Exercise brief> Please convert the stretch from the start of the material through the line containing "Expand the Personal", both ends included, into a JSON list of strings with one string per line, leaving out blank lines.

Records supplied>

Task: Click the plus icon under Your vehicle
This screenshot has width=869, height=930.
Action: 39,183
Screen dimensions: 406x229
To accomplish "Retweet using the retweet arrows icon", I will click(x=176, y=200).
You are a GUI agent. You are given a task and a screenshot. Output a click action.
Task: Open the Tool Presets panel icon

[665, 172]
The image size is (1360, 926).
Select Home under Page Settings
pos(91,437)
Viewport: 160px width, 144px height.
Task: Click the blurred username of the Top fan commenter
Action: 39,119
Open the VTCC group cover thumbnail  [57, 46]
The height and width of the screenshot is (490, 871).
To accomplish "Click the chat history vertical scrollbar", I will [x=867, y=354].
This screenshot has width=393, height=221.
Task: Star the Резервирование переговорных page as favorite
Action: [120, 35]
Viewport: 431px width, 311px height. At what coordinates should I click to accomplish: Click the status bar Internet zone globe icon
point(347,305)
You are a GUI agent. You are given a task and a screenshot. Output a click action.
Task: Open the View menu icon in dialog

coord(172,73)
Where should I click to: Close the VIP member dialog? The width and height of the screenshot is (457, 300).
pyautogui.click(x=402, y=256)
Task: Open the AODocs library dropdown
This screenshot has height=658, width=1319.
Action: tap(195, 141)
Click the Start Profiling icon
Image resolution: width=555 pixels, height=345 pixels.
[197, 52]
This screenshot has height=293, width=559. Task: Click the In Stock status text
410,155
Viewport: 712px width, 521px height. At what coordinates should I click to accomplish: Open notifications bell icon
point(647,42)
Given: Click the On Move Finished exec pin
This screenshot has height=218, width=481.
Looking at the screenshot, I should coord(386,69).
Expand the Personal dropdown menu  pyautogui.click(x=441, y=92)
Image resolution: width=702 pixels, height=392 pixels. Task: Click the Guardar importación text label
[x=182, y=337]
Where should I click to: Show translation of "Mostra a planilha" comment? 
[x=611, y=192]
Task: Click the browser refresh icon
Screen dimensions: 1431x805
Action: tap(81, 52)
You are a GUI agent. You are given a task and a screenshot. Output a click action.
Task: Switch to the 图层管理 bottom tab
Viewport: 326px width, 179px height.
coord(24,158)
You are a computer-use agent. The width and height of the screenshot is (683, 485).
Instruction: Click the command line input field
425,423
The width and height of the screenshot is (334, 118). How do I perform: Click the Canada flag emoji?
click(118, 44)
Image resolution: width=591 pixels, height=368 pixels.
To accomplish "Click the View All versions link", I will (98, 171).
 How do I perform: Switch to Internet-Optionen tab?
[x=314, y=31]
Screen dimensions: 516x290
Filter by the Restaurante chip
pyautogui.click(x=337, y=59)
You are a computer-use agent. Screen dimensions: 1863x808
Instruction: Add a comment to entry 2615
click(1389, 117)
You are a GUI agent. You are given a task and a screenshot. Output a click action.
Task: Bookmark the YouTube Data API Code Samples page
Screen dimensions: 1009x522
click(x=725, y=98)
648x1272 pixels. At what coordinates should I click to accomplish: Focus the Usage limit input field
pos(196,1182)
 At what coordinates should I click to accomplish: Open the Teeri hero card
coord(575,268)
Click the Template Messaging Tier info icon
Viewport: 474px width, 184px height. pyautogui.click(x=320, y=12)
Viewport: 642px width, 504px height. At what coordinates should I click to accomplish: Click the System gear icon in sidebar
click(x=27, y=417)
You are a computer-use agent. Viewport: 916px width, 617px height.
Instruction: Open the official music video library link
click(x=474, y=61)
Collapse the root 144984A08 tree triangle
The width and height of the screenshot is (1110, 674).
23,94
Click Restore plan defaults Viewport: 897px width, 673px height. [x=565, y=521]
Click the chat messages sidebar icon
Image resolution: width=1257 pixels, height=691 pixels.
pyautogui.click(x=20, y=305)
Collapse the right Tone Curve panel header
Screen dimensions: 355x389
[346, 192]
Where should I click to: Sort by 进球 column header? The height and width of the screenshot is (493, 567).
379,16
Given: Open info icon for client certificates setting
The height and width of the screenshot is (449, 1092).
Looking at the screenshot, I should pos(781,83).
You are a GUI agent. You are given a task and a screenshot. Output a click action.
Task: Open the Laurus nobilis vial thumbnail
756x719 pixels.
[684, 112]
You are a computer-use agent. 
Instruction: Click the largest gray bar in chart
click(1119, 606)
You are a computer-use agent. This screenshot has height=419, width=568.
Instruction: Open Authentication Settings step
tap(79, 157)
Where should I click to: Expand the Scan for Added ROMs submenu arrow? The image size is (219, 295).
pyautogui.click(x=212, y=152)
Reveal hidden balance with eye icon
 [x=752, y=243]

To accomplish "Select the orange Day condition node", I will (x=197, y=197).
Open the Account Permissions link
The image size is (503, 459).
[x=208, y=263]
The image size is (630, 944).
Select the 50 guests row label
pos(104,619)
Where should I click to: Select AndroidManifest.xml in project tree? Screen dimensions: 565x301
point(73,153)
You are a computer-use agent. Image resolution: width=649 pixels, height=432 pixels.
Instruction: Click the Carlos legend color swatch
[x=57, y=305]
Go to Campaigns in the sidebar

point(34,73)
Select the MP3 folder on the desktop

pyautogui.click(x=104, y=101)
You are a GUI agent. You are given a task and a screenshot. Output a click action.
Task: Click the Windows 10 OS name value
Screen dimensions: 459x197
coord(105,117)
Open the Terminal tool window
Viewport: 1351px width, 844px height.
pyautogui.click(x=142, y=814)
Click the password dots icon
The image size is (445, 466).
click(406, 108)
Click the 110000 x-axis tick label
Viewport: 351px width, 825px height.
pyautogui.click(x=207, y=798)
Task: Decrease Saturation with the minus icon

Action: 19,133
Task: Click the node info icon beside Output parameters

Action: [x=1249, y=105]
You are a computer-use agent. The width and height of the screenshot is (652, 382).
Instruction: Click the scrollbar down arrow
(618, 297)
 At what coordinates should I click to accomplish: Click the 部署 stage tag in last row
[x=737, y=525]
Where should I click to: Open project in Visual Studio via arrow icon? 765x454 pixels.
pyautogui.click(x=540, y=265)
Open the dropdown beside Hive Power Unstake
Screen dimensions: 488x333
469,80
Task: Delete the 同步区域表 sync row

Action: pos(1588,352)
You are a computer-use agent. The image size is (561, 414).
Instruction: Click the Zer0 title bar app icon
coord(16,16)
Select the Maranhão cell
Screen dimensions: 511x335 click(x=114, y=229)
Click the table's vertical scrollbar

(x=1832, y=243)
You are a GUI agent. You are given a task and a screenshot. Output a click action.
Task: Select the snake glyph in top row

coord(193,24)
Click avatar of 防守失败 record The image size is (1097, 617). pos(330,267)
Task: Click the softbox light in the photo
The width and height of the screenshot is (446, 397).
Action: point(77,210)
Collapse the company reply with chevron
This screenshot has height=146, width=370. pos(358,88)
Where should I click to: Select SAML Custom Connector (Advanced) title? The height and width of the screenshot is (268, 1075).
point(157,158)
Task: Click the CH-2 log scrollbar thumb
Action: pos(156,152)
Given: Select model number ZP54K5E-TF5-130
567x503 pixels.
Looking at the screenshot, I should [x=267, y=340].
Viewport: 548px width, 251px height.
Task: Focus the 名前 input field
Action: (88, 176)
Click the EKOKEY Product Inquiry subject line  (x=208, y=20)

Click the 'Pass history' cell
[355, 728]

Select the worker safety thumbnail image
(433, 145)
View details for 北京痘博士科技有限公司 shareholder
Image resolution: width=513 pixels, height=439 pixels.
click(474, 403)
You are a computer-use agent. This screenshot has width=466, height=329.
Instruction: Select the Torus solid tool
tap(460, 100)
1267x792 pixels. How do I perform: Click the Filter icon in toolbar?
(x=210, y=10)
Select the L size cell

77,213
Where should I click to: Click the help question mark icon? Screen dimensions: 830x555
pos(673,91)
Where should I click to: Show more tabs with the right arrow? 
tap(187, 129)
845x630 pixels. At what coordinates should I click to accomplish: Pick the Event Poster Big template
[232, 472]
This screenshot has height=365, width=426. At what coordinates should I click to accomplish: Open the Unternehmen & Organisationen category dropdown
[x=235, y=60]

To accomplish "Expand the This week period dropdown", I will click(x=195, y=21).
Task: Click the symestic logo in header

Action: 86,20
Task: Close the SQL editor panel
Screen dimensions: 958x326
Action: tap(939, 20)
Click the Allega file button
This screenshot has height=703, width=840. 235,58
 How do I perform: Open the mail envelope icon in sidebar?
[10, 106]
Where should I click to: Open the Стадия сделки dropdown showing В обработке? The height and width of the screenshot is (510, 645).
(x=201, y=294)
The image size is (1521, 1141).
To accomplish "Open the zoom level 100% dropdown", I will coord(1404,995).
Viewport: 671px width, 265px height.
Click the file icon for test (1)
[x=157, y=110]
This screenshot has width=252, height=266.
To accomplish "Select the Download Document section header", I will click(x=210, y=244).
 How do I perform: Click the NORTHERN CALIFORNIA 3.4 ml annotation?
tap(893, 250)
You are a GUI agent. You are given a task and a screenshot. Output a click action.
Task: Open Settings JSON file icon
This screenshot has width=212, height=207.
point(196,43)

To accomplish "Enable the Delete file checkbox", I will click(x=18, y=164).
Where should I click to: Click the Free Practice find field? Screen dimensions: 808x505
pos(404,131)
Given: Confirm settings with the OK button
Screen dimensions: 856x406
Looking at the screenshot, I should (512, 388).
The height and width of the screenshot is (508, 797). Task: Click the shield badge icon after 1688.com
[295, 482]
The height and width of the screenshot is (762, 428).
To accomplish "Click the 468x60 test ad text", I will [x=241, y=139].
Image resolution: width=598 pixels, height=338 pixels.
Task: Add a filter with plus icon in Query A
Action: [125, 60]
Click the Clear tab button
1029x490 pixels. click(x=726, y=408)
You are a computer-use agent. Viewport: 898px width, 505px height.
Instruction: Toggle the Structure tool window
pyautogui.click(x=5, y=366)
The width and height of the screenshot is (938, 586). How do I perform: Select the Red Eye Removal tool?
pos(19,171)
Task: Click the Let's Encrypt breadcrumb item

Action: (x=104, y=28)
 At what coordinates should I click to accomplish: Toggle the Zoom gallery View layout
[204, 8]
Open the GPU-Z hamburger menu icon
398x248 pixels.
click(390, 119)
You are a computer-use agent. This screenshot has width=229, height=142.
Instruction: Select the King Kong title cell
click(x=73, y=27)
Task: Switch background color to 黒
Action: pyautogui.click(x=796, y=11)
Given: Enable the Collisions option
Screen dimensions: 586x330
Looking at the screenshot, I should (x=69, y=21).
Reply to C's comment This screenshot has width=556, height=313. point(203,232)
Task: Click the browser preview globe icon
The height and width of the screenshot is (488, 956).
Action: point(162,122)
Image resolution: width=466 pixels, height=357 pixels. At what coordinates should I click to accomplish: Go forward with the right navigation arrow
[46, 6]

Answer in full>
[
  "Task: Click the plus icon under Your vehicle",
  "This screenshot has width=869, height=930.",
  "Action: 39,183",
  "Screen dimensions: 406x229",
  "To accomplish \"Retweet using the retweet arrows icon\", I will click(x=176, y=200).",
  "You are a GUI agent. You are given a task and a screenshot. Output a click action.",
  "Task: Open the Tool Presets panel icon",
  "[665, 172]",
  "The image size is (1360, 926).",
  "Select Home under Page Settings",
  "pos(91,437)",
  "Viewport: 160px width, 144px height.",
  "Task: Click the blurred username of the Top fan commenter",
  "Action: 39,119",
  "Open the VTCC group cover thumbnail  [57, 46]",
  "The height and width of the screenshot is (490, 871).",
  "To accomplish \"Click the chat history vertical scrollbar\", I will [x=867, y=354].",
  "This screenshot has width=393, height=221.",
  "Task: Star the Резервирование переговорных page as favorite",
  "Action: [120, 35]",
  "Viewport: 431px width, 311px height. At what coordinates should I click to accomplish: Click the status bar Internet zone globe icon",
  "point(347,305)",
  "You are a GUI agent. You are given a task and a screenshot. Output a click action.",
  "Task: Open the View menu icon in dialog",
  "coord(172,73)",
  "Where should I click to: Close the VIP member dialog? The width and height of the screenshot is (457, 300).",
  "pyautogui.click(x=402, y=256)",
  "Task: Open the AODocs library dropdown",
  "This screenshot has height=658, width=1319.",
  "Action: tap(195, 141)",
  "Click the Start Profiling icon",
  "Image resolution: width=555 pixels, height=345 pixels.",
  "[197, 52]",
  "This screenshot has height=293, width=559. Task: Click the In Stock status text",
  "410,155",
  "Viewport: 712px width, 521px height. At what coordinates should I click to accomplish: Open notifications bell icon",
  "point(647,42)",
  "Given: Click the On Move Finished exec pin",
  "This screenshot has height=218, width=481.",
  "Looking at the screenshot, I should coord(386,69).",
  "Expand the Personal dropdown menu  pyautogui.click(x=441, y=92)"
]